------ Data for this exercise ------
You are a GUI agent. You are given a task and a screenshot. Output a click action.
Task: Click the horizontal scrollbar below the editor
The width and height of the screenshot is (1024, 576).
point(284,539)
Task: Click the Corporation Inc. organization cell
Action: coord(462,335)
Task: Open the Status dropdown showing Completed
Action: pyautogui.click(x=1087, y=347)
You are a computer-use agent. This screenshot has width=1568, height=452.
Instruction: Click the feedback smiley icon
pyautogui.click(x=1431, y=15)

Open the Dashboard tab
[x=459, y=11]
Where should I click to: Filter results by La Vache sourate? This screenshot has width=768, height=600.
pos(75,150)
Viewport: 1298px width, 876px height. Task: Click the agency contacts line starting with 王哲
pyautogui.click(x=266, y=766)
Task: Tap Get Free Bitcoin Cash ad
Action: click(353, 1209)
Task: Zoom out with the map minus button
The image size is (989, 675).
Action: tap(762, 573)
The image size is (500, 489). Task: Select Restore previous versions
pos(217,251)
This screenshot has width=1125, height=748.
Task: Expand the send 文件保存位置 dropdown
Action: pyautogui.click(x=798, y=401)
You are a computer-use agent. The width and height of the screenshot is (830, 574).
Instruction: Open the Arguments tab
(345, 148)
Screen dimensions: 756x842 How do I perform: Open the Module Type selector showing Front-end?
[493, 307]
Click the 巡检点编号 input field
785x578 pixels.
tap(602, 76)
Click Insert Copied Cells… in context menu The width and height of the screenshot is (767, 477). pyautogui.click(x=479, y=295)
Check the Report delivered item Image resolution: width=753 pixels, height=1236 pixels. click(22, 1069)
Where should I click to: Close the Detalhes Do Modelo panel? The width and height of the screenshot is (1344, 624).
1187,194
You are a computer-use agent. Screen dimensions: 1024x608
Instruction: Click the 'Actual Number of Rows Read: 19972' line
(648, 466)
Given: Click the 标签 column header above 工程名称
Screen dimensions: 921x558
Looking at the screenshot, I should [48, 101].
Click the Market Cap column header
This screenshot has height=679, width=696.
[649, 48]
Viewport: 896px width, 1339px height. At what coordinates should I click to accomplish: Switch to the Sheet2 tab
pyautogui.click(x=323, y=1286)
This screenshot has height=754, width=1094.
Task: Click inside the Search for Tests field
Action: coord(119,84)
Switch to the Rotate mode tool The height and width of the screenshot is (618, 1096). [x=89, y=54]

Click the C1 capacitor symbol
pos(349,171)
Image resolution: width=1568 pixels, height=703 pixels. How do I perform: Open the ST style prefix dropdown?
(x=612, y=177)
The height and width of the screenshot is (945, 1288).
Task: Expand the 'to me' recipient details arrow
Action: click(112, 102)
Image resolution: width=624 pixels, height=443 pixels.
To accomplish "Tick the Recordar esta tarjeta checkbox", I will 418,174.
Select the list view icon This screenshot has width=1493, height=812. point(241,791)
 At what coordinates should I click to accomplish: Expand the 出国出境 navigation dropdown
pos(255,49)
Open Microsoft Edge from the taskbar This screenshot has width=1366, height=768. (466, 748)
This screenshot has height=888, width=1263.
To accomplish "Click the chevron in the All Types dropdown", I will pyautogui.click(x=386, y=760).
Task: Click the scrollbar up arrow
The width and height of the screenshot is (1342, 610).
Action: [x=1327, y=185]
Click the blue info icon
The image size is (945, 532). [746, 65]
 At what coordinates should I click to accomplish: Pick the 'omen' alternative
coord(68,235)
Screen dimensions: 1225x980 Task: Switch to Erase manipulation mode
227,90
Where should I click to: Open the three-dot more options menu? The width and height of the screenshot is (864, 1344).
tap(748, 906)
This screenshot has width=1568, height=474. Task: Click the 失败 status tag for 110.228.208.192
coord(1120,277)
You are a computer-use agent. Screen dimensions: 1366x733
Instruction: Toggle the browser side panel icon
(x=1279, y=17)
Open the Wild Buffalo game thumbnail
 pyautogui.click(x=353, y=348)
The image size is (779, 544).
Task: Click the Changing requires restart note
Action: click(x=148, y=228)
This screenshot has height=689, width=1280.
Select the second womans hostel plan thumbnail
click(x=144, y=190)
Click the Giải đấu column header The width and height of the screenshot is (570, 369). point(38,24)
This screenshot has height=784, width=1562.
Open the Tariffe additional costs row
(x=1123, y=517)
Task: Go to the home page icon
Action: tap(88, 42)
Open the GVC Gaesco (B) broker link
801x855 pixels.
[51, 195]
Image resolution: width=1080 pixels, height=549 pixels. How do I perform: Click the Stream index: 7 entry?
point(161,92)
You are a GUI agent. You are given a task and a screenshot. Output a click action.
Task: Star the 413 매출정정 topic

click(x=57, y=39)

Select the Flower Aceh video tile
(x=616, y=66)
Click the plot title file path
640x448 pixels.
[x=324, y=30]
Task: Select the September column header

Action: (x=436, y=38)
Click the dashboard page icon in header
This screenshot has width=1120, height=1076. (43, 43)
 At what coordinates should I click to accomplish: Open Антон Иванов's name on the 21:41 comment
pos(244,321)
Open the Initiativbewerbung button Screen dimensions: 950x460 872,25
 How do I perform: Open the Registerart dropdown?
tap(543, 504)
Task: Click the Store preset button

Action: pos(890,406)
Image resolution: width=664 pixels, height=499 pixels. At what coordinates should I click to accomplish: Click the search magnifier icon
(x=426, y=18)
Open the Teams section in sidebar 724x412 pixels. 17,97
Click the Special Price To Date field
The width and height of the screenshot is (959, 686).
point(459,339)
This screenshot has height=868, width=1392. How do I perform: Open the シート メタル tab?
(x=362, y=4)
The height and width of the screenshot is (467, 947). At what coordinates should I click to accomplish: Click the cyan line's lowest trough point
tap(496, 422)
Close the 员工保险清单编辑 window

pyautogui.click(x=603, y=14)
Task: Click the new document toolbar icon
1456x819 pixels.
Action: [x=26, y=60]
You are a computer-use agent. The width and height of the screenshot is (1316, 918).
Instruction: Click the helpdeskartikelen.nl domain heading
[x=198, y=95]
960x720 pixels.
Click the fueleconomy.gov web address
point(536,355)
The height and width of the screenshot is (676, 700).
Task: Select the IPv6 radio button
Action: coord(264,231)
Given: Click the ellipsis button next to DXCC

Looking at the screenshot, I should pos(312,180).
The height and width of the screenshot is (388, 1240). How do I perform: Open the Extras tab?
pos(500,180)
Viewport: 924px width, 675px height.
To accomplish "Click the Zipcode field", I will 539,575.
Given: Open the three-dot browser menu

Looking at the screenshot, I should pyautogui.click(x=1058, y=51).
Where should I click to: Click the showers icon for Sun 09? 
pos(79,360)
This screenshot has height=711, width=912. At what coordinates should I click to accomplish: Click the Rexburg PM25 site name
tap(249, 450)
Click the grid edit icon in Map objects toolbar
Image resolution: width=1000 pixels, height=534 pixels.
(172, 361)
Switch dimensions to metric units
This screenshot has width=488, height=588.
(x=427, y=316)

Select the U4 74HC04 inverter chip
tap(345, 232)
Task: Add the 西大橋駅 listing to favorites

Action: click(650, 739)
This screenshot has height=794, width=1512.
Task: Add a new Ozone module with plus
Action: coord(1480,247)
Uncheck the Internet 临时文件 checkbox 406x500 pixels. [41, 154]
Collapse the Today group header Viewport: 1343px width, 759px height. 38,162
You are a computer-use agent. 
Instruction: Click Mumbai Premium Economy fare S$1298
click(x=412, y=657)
------
The entries above must be retyped exactly, down to the last character.

Response to this task ->
You are a GUI agent. You are given a task and a screenshot. Output a click action.
Task: Click the horizontal scrollbar below the editor
The width and height of the screenshot is (1024, 576).
point(284,539)
Task: Click the Corporation Inc. organization cell
Action: coord(462,335)
Task: Open the Status dropdown showing Completed
Action: pyautogui.click(x=1087, y=347)
You are a computer-use agent. This screenshot has width=1568, height=452.
Instruction: Click the feedback smiley icon
pyautogui.click(x=1431, y=15)

Open the Dashboard tab
[x=459, y=11]
Where should I click to: Filter results by La Vache sourate? This screenshot has width=768, height=600.
pos(75,150)
Viewport: 1298px width, 876px height. Task: Click the agency contacts line starting with 王哲
pyautogui.click(x=266, y=766)
Task: Tap Get Free Bitcoin Cash ad
Action: click(353, 1209)
Task: Zoom out with the map minus button
The image size is (989, 675).
Action: tap(762, 573)
The image size is (500, 489). Task: Select Restore previous versions
pos(217,251)
This screenshot has width=1125, height=748.
Task: Expand the send 文件保存位置 dropdown
Action: pyautogui.click(x=798, y=401)
You are a computer-use agent. The width and height of the screenshot is (830, 574).
Instruction: Open the Arguments tab
(345, 148)
Screen dimensions: 756x842 How do I perform: Open the Module Type selector showing Front-end?
[493, 307]
Click the 巡检点编号 input field
785x578 pixels.
tap(602, 76)
Click Insert Copied Cells… in context menu The width and height of the screenshot is (767, 477). pyautogui.click(x=479, y=295)
Check the Report delivered item Image resolution: width=753 pixels, height=1236 pixels. click(22, 1069)
Where should I click to: Close the Detalhes Do Modelo panel? The width and height of the screenshot is (1344, 624).
1187,194
You are a computer-use agent. Screen dimensions: 1024x608
Instruction: Click the 'Actual Number of Rows Read: 19972' line
(648, 466)
Given: Click the 标签 column header above 工程名称
Screen dimensions: 921x558
Looking at the screenshot, I should [48, 101].
Click the Market Cap column header
This screenshot has height=679, width=696.
[649, 48]
Viewport: 896px width, 1339px height. At what coordinates should I click to accomplish: Switch to the Sheet2 tab
pyautogui.click(x=323, y=1286)
This screenshot has height=754, width=1094.
Task: Click inside the Search for Tests field
Action: coord(119,84)
Switch to the Rotate mode tool The height and width of the screenshot is (618, 1096). [x=89, y=54]

Click the C1 capacitor symbol
pos(349,171)
Image resolution: width=1568 pixels, height=703 pixels. How do I perform: Open the ST style prefix dropdown?
(x=612, y=177)
The height and width of the screenshot is (945, 1288).
Task: Expand the 'to me' recipient details arrow
Action: click(112, 102)
Image resolution: width=624 pixels, height=443 pixels.
To accomplish "Tick the Recordar esta tarjeta checkbox", I will 418,174.
Select the list view icon This screenshot has width=1493, height=812. point(241,791)
 At what coordinates should I click to accomplish: Expand the 出国出境 navigation dropdown
pos(255,49)
Open Microsoft Edge from the taskbar This screenshot has width=1366, height=768. (466, 748)
This screenshot has height=888, width=1263.
To accomplish "Click the chevron in the All Types dropdown", I will pyautogui.click(x=386, y=760).
Task: Click the scrollbar up arrow
The width and height of the screenshot is (1342, 610).
Action: [x=1327, y=185]
Click the blue info icon
The image size is (945, 532). [746, 65]
 At what coordinates should I click to accomplish: Pick the 'omen' alternative
coord(68,235)
Screen dimensions: 1225x980 Task: Switch to Erase manipulation mode
227,90
Where should I click to: Open the three-dot more options menu? The width and height of the screenshot is (864, 1344).
tap(748, 906)
This screenshot has width=1568, height=474. Task: Click the 失败 status tag for 110.228.208.192
coord(1120,277)
You are a computer-use agent. Screen dimensions: 1366x733
Instruction: Toggle the browser side panel icon
(x=1279, y=17)
Open the Wild Buffalo game thumbnail
 pyautogui.click(x=353, y=348)
The image size is (779, 544).
Task: Click the Changing requires restart note
Action: click(x=148, y=228)
This screenshot has height=689, width=1280.
Select the second womans hostel plan thumbnail
click(x=144, y=190)
Click the Giải đấu column header The width and height of the screenshot is (570, 369). point(38,24)
This screenshot has height=784, width=1562.
Open the Tariffe additional costs row
(x=1123, y=517)
Task: Go to the home page icon
Action: tap(88, 42)
Open the GVC Gaesco (B) broker link
801x855 pixels.
[51, 195]
Image resolution: width=1080 pixels, height=549 pixels. How do I perform: Click the Stream index: 7 entry?
point(161,92)
You are a GUI agent. You are given a task and a screenshot. Output a click action.
Task: Star the 413 매출정정 topic

click(x=57, y=39)

Select the Flower Aceh video tile
(x=616, y=66)
Click the plot title file path
640x448 pixels.
[x=324, y=30]
Task: Select the September column header

Action: (x=436, y=38)
Click the dashboard page icon in header
This screenshot has width=1120, height=1076. (43, 43)
 At what coordinates should I click to accomplish: Open Антон Иванов's name on the 21:41 comment
pos(244,321)
Open the Initiativbewerbung button Screen dimensions: 950x460 872,25
 How do I perform: Open the Registerart dropdown?
tap(543, 504)
Task: Click the Store preset button

Action: pos(890,406)
Image resolution: width=664 pixels, height=499 pixels. At what coordinates should I click to accomplish: Click the search magnifier icon
(x=426, y=18)
Open the Teams section in sidebar 724x412 pixels. 17,97
Click the Special Price To Date field
The width and height of the screenshot is (959, 686).
point(459,339)
This screenshot has height=868, width=1392. How do I perform: Open the シート メタル tab?
(x=362, y=4)
The height and width of the screenshot is (467, 947). At what coordinates should I click to accomplish: Click the cyan line's lowest trough point
tap(496, 422)
Close the 员工保险清单编辑 window

pyautogui.click(x=603, y=14)
Task: Click the new document toolbar icon
1456x819 pixels.
Action: [x=26, y=60]
You are a computer-use agent. The width and height of the screenshot is (1316, 918).
Instruction: Click the helpdeskartikelen.nl domain heading
[x=198, y=95]
960x720 pixels.
Click the fueleconomy.gov web address
point(536,355)
The height and width of the screenshot is (676, 700).
Task: Select the IPv6 radio button
Action: coord(264,231)
Given: Click the ellipsis button next to DXCC

Looking at the screenshot, I should pos(312,180).
The height and width of the screenshot is (388, 1240). How do I perform: Open the Extras tab?
pos(500,180)
Viewport: 924px width, 675px height.
To accomplish "Click the Zipcode field", I will 539,575.
Given: Open the three-dot browser menu

Looking at the screenshot, I should pyautogui.click(x=1058, y=51).
Where should I click to: Click the showers icon for Sun 09? 
pos(79,360)
This screenshot has height=711, width=912. At what coordinates should I click to accomplish: Click the Rexburg PM25 site name
tap(249, 450)
Click the grid edit icon in Map objects toolbar
Image resolution: width=1000 pixels, height=534 pixels.
(172, 361)
Switch dimensions to metric units
This screenshot has width=488, height=588.
(x=427, y=316)

Select the U4 74HC04 inverter chip
tap(345, 232)
Task: Add the 西大橋駅 listing to favorites

Action: click(650, 739)
This screenshot has height=794, width=1512.
Task: Add a new Ozone module with plus
Action: coord(1480,247)
Uncheck the Internet 临时文件 checkbox 406x500 pixels. [41, 154]
Collapse the Today group header Viewport: 1343px width, 759px height. 38,162
You are a computer-use agent. 
Instruction: Click Mumbai Premium Economy fare S$1298
click(x=412, y=657)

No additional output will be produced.